The genesis of the Global HIV Vaccine Enterprise occurred about a decade ago when a handful of leaders in the field of AIDS vaccine research began considering creating an organization that would bring greater coordination, collaboration, and transparency to the field. But there has always been a lack of consensus on how the Enterprise should be structured, what its role should be, and what kind of leader would best suit the organization’s needs, as well as those of the field (see The Enterprise Changes Course, IAVI Report, Sep.-Oct. 2011). These questions became even more apparent since Alan Bernstein, the first executive director of the Enterprise, resigned in June after three years at the helm.

Though Bernstein’s credentials included a background in research—he specialized in oncology and was founding president of the Canadian Institutes of Health Research—the Enterprise board may not necessarily select another scientist for the top slot, several Enterprise board members contend.

● ● ● ● ●

## [TASK LIST]
a: Reproduce the passage on the Global HIV Vaccine Enterprise from "The genesis of" up to and including "at the helm.".
b: Write the next part of the passage on the Global HIV Vaccine Enterprise, picking up after its final sentence.

● ● ● ● ●

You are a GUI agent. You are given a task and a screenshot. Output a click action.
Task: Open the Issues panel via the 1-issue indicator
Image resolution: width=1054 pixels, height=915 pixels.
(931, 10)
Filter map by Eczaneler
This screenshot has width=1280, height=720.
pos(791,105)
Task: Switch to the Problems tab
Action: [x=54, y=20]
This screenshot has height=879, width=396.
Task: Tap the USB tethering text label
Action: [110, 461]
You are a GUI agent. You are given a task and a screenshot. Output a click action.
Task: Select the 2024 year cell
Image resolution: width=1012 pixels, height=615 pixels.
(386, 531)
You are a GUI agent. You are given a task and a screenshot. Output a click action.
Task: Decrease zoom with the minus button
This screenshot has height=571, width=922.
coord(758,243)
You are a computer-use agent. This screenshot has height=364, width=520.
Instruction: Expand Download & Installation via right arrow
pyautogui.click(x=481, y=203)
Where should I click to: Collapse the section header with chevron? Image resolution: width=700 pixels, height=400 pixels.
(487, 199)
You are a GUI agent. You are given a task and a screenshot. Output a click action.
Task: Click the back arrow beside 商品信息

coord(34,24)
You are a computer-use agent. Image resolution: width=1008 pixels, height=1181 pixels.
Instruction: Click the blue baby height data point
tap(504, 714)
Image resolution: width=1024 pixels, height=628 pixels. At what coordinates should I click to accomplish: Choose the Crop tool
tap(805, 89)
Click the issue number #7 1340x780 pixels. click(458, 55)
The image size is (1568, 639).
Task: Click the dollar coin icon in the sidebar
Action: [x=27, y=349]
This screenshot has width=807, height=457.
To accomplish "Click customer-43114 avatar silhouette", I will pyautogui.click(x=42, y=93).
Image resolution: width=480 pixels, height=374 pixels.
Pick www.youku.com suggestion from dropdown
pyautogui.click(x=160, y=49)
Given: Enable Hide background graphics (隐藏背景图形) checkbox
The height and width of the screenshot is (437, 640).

● ● ● ● ●

## [PER-TASK ANSWERS]
a:
The genesis of the Global HIV Vaccine Enterprise occurred about a decade ago when a handful of leaders in the field of AIDS vaccine research began considering creating an organization that would bring greater coordination, collaboration, and transparency to the field. But there has always been a lack of consensus on how the Enterprise should be structured, what its role should be, and what kind of leader would best suit the organization’s needs, as well as those of the field (see The Enterprise Changes Course, IAVI Report, Sep.-Oct. 2011). These questions became even more apparent since Alan Bernstein, the first executive director of the Enterprise, resigned in June after three years at the helm.

b:
Along with a new executive director, the Enterprise Secretariat will also expand its board, which now has seven members, to comprise representatives of funders of research, advocacy groups, consortiums and institutions, global health organizations, governments and multilateral agencies, and industry partners. The new board will include approximately 15 members, says Mitchell Warren, executive director of the global advocacy organization AVAC and a member of the Enterprise board.

What isn’t likely to change is the Secretariat base of operations. Warren says the Enterprise will remain in New York City, where Bernstein established the Secretariat.

One program not explicitly defined in the Enterprise’s revised list of priorities and activities is its young and early career investigators (YECI) committee. The Enterprise created YECI in 2008 to address issues that posed challenges to the recruitment of young researchers into the HIV vaccine field. Warren says the concerns of young and early career investigators are still important and the board considers the work of YECI to be one of the great strengths of the Enterprise. “No one thinks we are going to step away from that,” he adds.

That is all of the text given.